Task brief ▸
Which lines of the data below contain "pixels"? Please show them all.

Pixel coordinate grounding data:
..........

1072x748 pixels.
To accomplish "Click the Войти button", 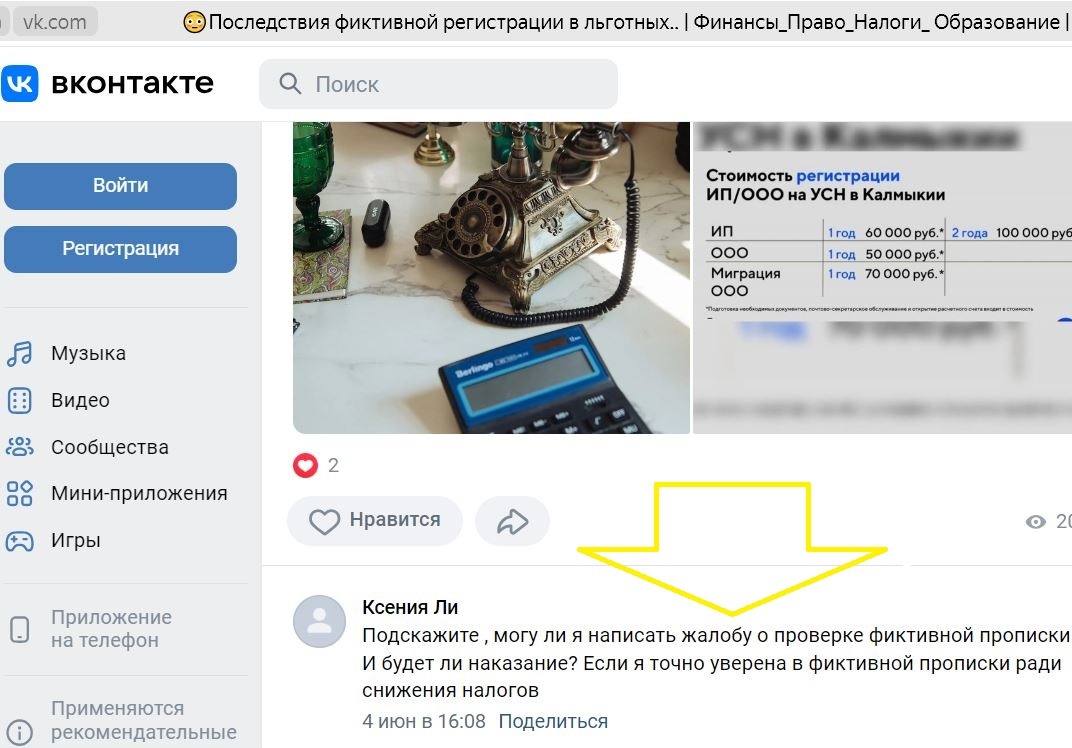I will [120, 186].
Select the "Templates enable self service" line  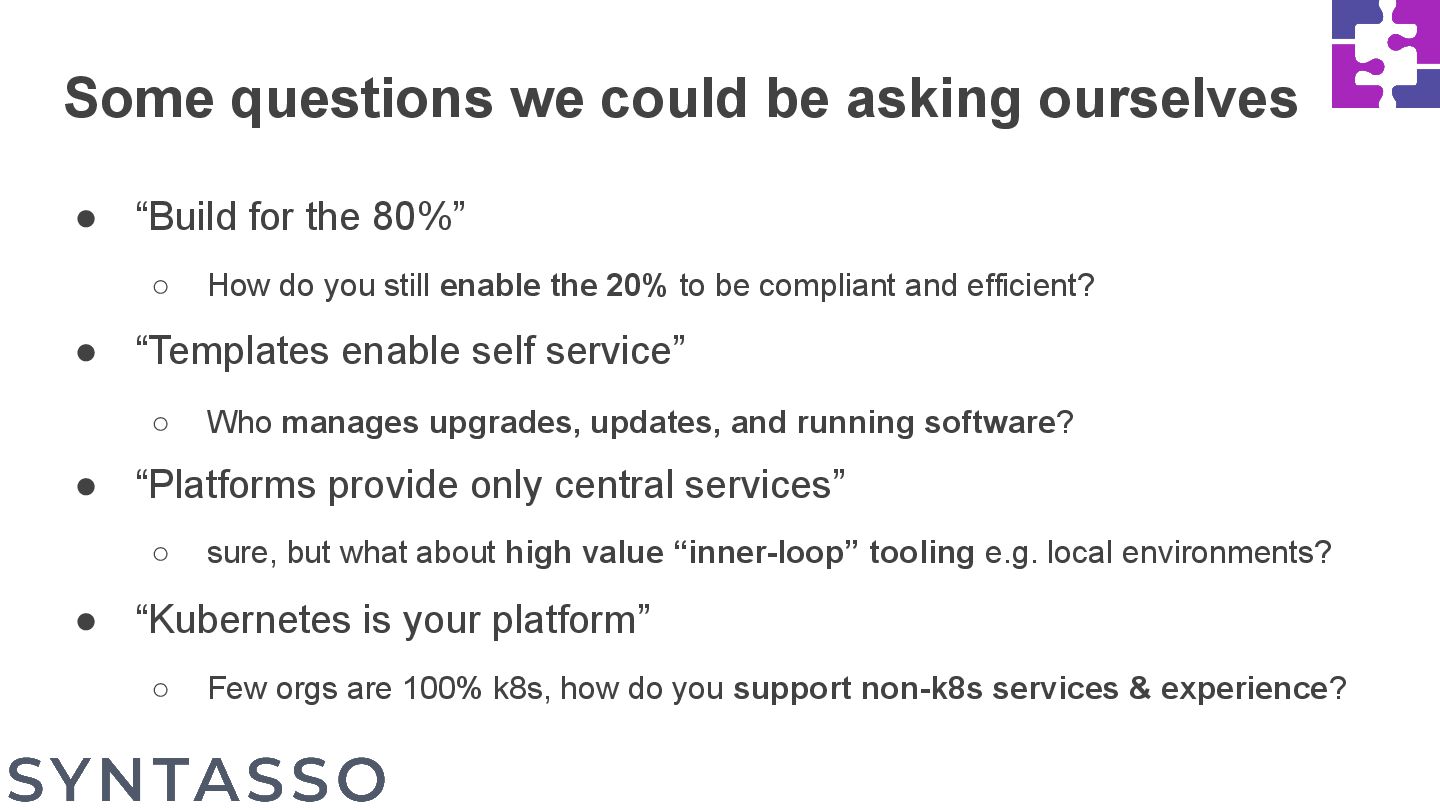(x=410, y=351)
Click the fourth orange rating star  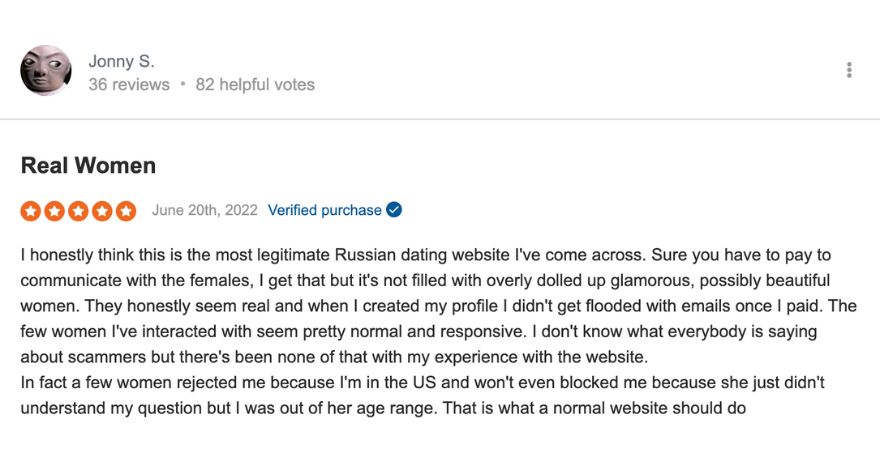point(102,211)
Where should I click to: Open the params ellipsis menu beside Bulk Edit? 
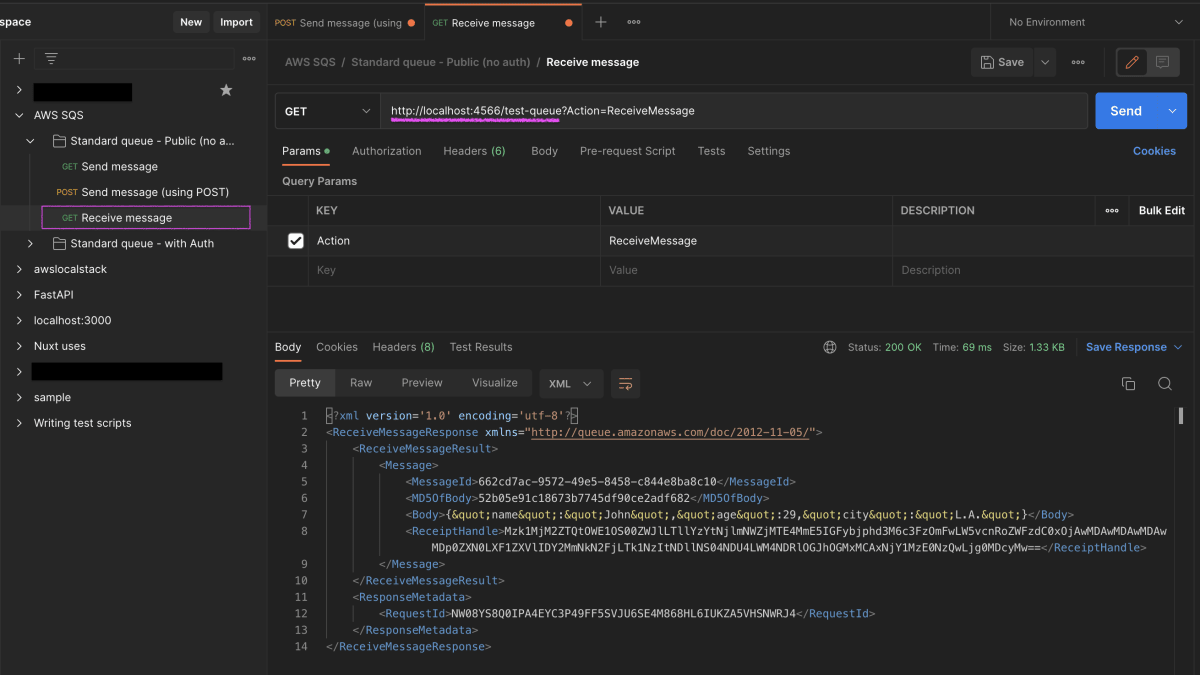coord(1113,210)
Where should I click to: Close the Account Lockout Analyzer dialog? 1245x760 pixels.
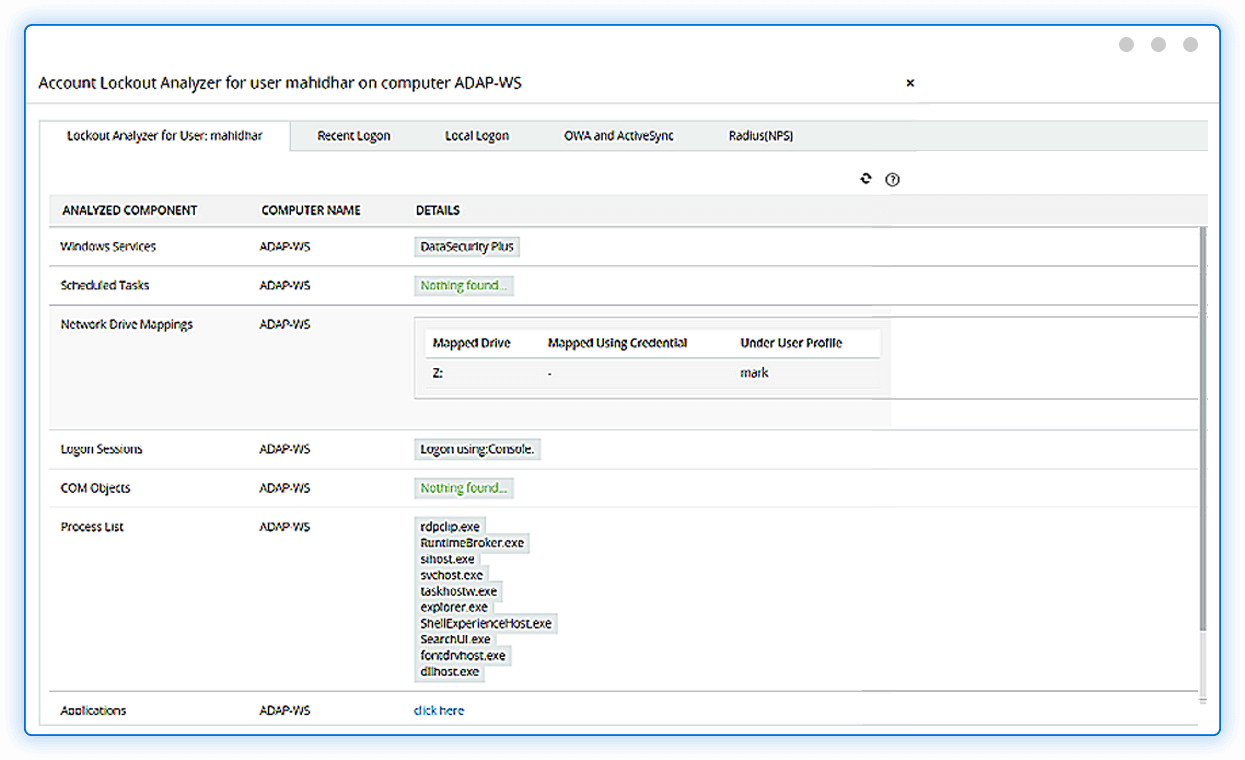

..........

Response to this task ▸
1072x748 pixels.
Where should I click to: Close the Account Lockout Analyzer dialog? 1245x760 pixels.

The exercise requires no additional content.